▸ Input data:
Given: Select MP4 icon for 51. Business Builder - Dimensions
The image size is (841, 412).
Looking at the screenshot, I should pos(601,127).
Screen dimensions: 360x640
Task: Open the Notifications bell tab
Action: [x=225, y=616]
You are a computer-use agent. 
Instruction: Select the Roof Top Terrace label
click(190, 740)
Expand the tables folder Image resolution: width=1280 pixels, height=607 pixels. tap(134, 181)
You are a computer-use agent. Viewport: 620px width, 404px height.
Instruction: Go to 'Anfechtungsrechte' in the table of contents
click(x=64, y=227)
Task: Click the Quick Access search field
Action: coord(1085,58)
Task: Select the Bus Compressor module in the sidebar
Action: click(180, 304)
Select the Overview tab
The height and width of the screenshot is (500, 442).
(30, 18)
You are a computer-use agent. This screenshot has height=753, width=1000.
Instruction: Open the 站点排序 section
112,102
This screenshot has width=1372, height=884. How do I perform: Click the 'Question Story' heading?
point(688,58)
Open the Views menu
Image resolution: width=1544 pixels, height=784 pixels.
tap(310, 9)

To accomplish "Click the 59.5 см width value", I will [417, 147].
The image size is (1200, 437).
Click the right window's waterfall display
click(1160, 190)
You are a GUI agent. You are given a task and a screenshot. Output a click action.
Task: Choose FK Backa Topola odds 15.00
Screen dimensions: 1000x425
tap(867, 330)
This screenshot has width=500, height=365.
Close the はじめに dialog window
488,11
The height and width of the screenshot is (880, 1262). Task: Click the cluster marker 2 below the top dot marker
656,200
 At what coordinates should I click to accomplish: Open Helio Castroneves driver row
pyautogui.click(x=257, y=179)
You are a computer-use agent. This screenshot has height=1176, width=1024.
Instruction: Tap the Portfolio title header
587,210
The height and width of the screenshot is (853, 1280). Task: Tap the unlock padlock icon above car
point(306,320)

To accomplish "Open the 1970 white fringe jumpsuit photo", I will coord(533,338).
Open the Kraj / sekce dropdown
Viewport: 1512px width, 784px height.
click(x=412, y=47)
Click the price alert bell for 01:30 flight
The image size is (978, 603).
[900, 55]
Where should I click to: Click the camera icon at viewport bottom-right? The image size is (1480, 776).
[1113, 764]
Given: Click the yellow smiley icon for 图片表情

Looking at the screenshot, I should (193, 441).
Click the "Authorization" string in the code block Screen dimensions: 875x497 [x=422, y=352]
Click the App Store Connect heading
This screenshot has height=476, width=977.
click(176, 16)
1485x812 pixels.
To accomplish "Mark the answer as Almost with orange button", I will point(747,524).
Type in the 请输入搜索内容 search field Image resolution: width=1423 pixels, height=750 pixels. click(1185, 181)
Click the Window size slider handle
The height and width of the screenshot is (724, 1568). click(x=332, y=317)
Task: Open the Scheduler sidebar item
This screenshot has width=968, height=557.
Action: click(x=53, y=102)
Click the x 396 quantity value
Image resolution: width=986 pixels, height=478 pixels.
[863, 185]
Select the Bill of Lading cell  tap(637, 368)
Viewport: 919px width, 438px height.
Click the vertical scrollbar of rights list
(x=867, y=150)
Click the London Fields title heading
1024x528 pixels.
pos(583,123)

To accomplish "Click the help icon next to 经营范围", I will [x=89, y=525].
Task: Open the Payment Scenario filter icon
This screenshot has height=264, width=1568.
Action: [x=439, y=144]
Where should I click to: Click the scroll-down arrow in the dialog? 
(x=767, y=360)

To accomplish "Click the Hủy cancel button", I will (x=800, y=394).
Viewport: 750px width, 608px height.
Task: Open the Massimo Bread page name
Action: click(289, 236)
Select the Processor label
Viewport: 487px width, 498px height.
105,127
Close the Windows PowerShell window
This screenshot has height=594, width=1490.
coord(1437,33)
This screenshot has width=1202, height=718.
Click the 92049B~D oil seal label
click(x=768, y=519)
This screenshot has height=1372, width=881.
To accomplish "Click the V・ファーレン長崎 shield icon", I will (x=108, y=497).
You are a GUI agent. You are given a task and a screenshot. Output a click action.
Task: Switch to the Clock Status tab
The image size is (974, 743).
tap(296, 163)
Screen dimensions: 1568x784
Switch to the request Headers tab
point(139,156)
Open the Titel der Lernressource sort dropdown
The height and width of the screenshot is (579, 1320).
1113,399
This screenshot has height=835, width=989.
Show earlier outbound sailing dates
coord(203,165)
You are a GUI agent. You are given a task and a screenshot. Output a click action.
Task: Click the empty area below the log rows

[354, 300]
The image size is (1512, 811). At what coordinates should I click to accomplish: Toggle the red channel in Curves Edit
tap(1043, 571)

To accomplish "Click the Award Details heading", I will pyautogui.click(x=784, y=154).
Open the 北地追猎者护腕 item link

▸ Required work: Transcribe the material above. Change nothing in it.

▸ Solution for this exercise:
Given: Select MP4 icon for 51. Business Builder - Dimensions
The image size is (841, 412).
Looking at the screenshot, I should pos(601,127).
Screen dimensions: 360x640
Task: Open the Notifications bell tab
Action: [x=225, y=616]
You are a computer-use agent. 
Instruction: Select the Roof Top Terrace label
click(190, 740)
Expand the tables folder Image resolution: width=1280 pixels, height=607 pixels. tap(134, 181)
You are a computer-use agent. Viewport: 620px width, 404px height.
Instruction: Go to 'Anfechtungsrechte' in the table of contents
click(x=64, y=227)
Task: Click the Quick Access search field
Action: coord(1085,58)
Task: Select the Bus Compressor module in the sidebar
Action: click(180, 304)
Select the Overview tab
The height and width of the screenshot is (500, 442).
(30, 18)
You are a computer-use agent. This screenshot has height=753, width=1000.
Instruction: Open the 站点排序 section
112,102
This screenshot has width=1372, height=884. How do I perform: Click the 'Question Story' heading?
point(688,58)
Open the Views menu
Image resolution: width=1544 pixels, height=784 pixels.
tap(310, 9)

To accomplish "Click the 59.5 см width value", I will [417, 147].
The image size is (1200, 437).
Click the right window's waterfall display
click(1160, 190)
You are a GUI agent. You are given a task and a screenshot. Output a click action.
Task: Choose FK Backa Topola odds 15.00
Screen dimensions: 1000x425
tap(867, 330)
This screenshot has width=500, height=365.
Close the はじめに dialog window
488,11
The height and width of the screenshot is (880, 1262). Task: Click the cluster marker 2 below the top dot marker
656,200
 At what coordinates should I click to accomplish: Open Helio Castroneves driver row
pyautogui.click(x=257, y=179)
You are a computer-use agent. This screenshot has height=1176, width=1024.
Instruction: Tap the Portfolio title header
587,210
The height and width of the screenshot is (853, 1280). Task: Tap the unlock padlock icon above car
point(306,320)

To accomplish "Open the 1970 white fringe jumpsuit photo", I will coord(533,338).
Open the Kraj / sekce dropdown
Viewport: 1512px width, 784px height.
click(x=412, y=47)
Click the price alert bell for 01:30 flight
The image size is (978, 603).
[900, 55]
Where should I click to: Click the camera icon at viewport bottom-right? The image size is (1480, 776).
[1113, 764]
Given: Click the yellow smiley icon for 图片表情

Looking at the screenshot, I should (193, 441).
Click the "Authorization" string in the code block Screen dimensions: 875x497 [x=422, y=352]
Click the App Store Connect heading
This screenshot has height=476, width=977.
click(176, 16)
1485x812 pixels.
To accomplish "Mark the answer as Almost with orange button", I will point(747,524).
Type in the 请输入搜索内容 search field Image resolution: width=1423 pixels, height=750 pixels. click(1185, 181)
Click the Window size slider handle
The height and width of the screenshot is (724, 1568). click(x=332, y=317)
Task: Open the Scheduler sidebar item
This screenshot has width=968, height=557.
Action: click(x=53, y=102)
Click the x 396 quantity value
Image resolution: width=986 pixels, height=478 pixels.
[863, 185]
Select the Bill of Lading cell  tap(637, 368)
Viewport: 919px width, 438px height.
Click the vertical scrollbar of rights list
(x=867, y=150)
Click the London Fields title heading
1024x528 pixels.
pos(583,123)

To accomplish "Click the help icon next to 经营范围", I will [x=89, y=525].
Task: Open the Payment Scenario filter icon
This screenshot has height=264, width=1568.
Action: [x=439, y=144]
Where should I click to: Click the scroll-down arrow in the dialog? 
(x=767, y=360)

To accomplish "Click the Hủy cancel button", I will (x=800, y=394).
Viewport: 750px width, 608px height.
Task: Open the Massimo Bread page name
Action: click(289, 236)
Select the Processor label
Viewport: 487px width, 498px height.
105,127
Close the Windows PowerShell window
This screenshot has height=594, width=1490.
coord(1437,33)
This screenshot has width=1202, height=718.
Click the 92049B~D oil seal label
click(x=768, y=519)
This screenshot has height=1372, width=881.
To accomplish "Click the V・ファーレン長崎 shield icon", I will (x=108, y=497).
You are a GUI agent. You are given a task and a screenshot. Output a click action.
Task: Switch to the Clock Status tab
The image size is (974, 743).
tap(296, 163)
Screen dimensions: 1568x784
Switch to the request Headers tab
point(139,156)
Open the Titel der Lernressource sort dropdown
The height and width of the screenshot is (579, 1320).
1113,399
This screenshot has height=835, width=989.
Show earlier outbound sailing dates
coord(203,165)
You are a GUI agent. You are given a task and a screenshot. Output a click action.
Task: Click the empty area below the log rows

[354, 300]
The image size is (1512, 811). At what coordinates should I click to accomplish: Toggle the red channel in Curves Edit
tap(1043, 571)

To accomplish "Click the Award Details heading", I will pyautogui.click(x=784, y=154).
Open the 北地追猎者护腕 item link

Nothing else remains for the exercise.